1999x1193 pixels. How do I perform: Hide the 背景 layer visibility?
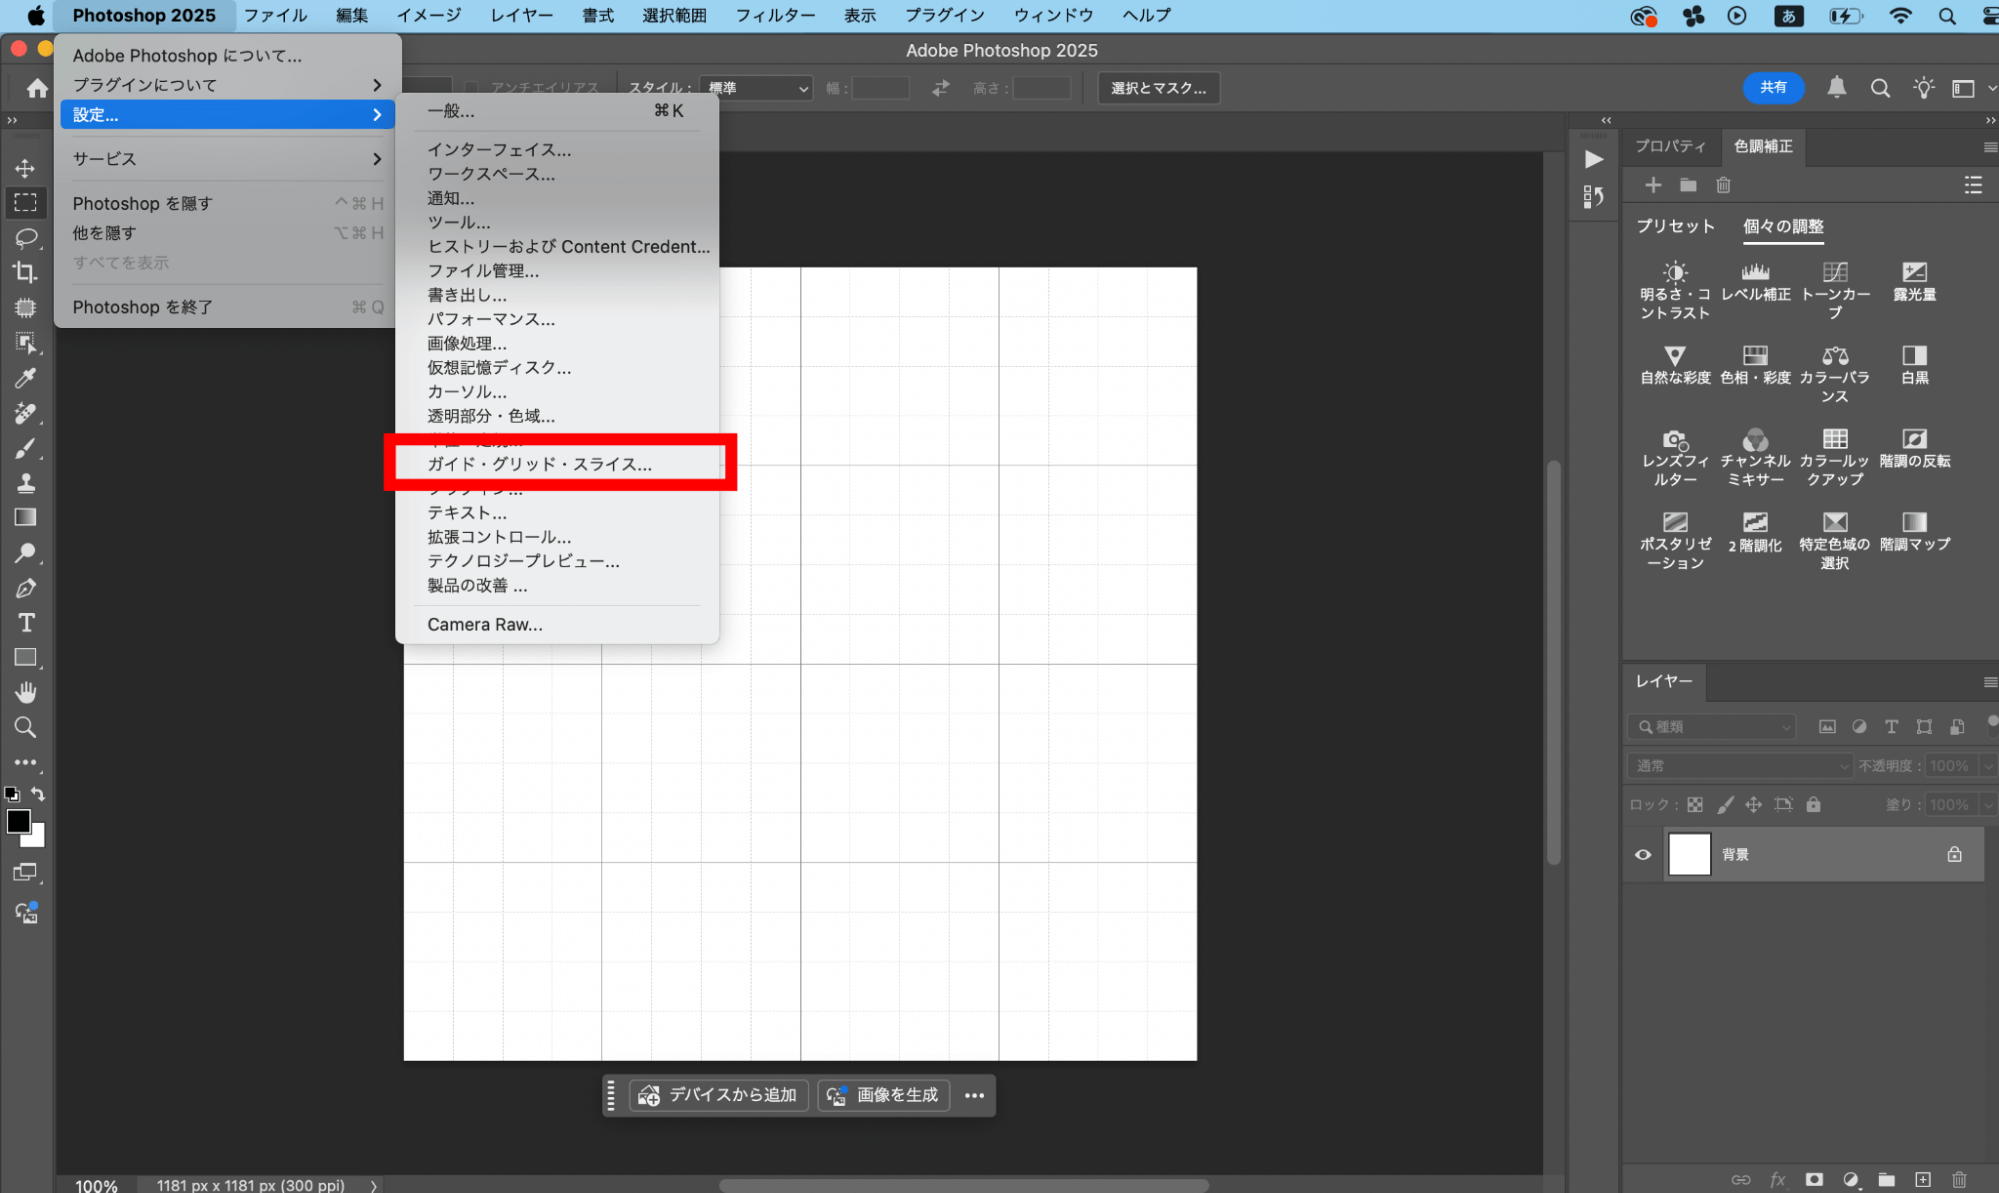[1643, 855]
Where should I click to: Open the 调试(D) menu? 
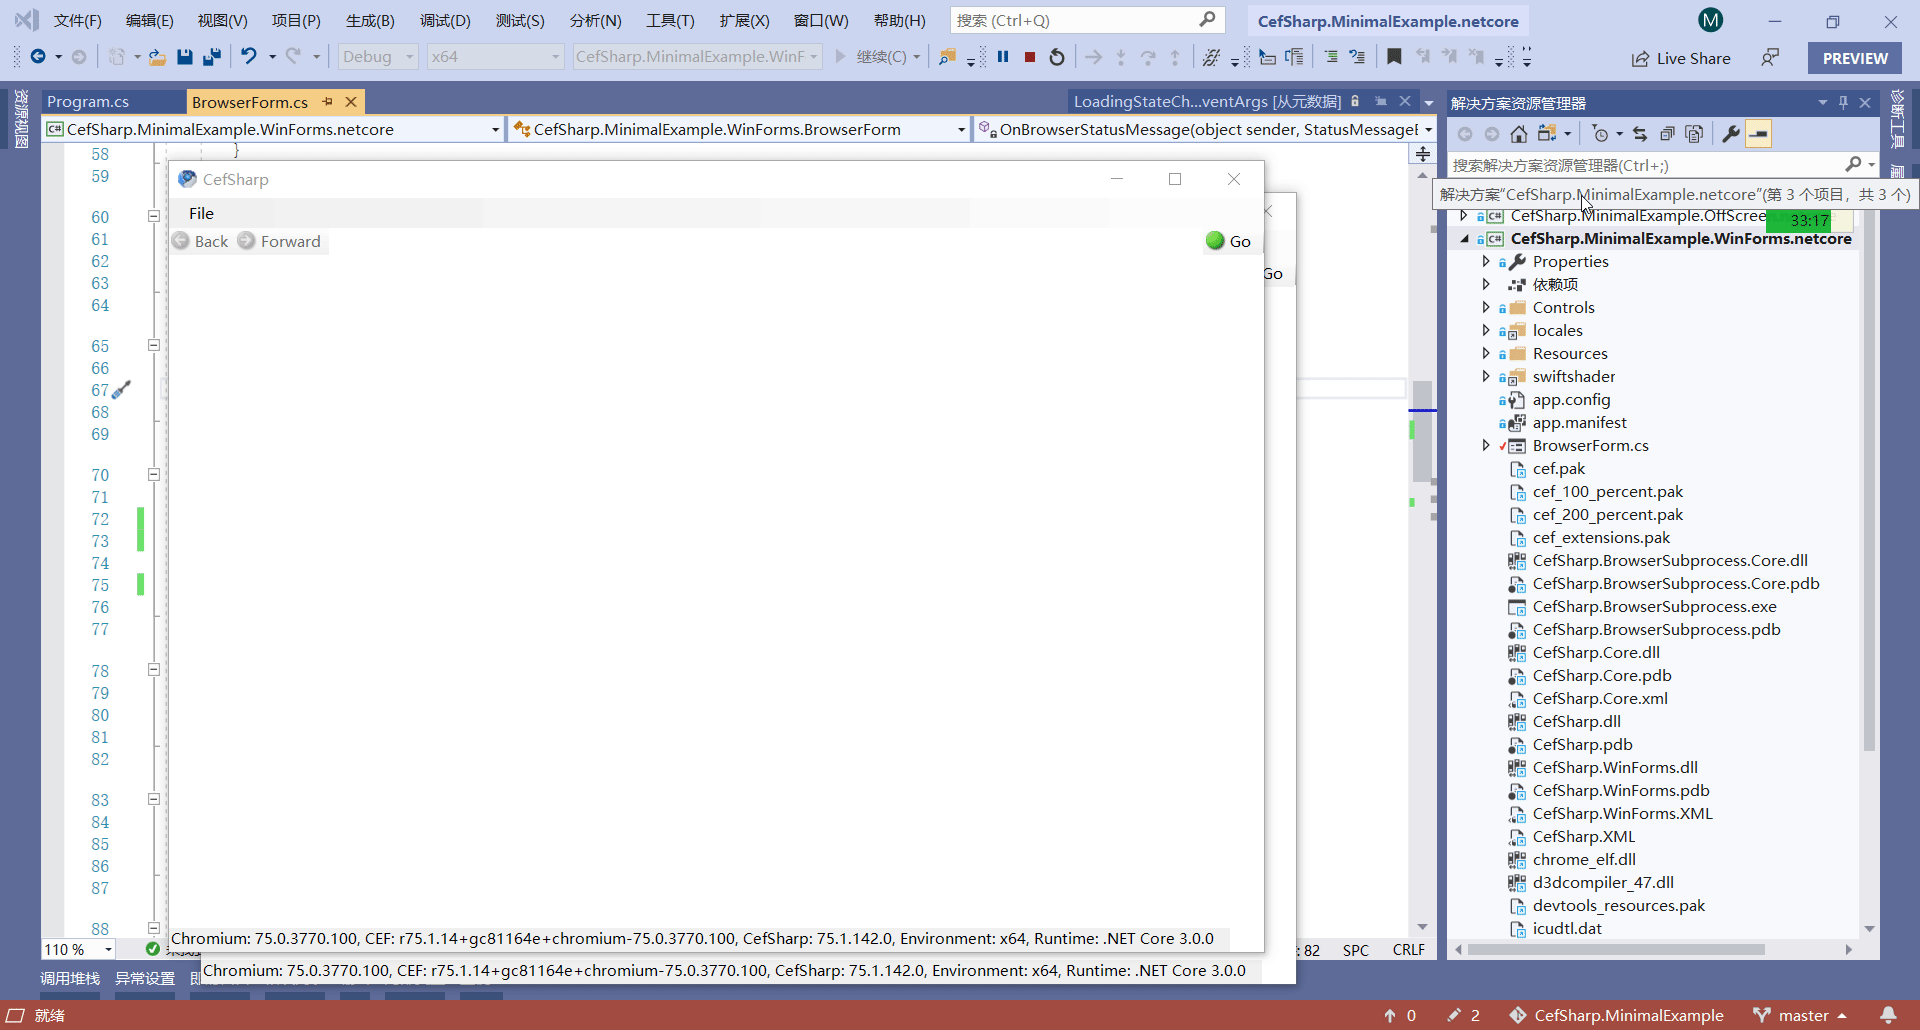[445, 20]
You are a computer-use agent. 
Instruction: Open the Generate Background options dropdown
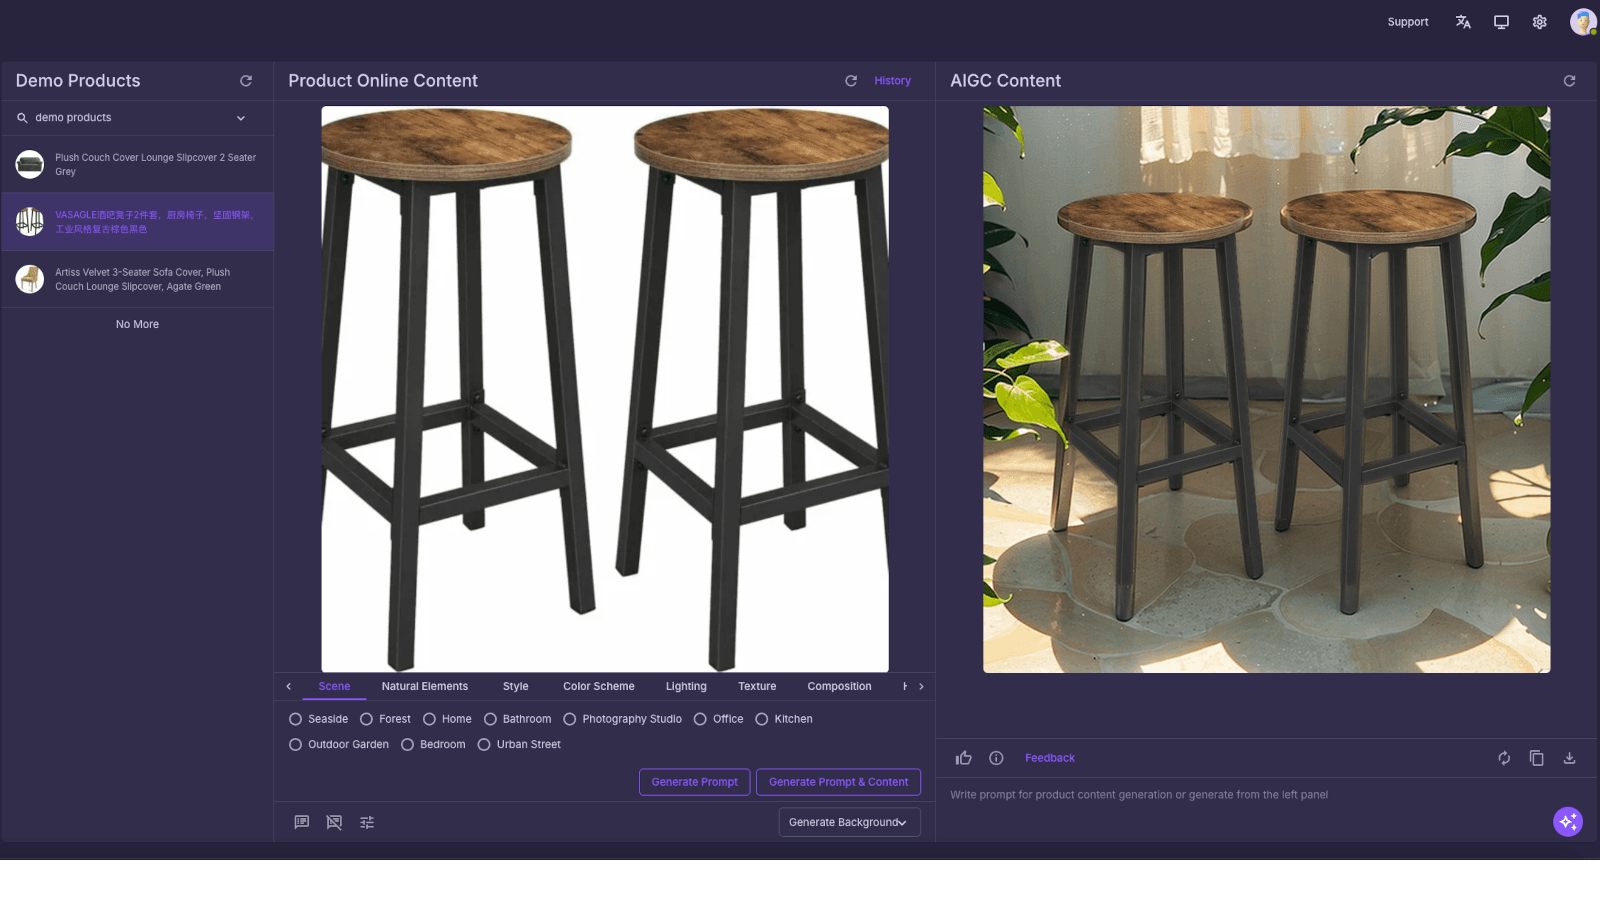[x=848, y=821]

=====

■ What this task involves ■
Word for word, quote the lines above. Omit the pictures.

■ Answer for the task ■
1999x1193 pixels. How do I perform: Hide the 背景 layer visibility?
[1643, 855]
Where should I click to: Open the 调试(D) menu? 
[445, 20]
You are a computer-use agent. 
Instruction: Open the Generate Background options dropdown
[x=848, y=821]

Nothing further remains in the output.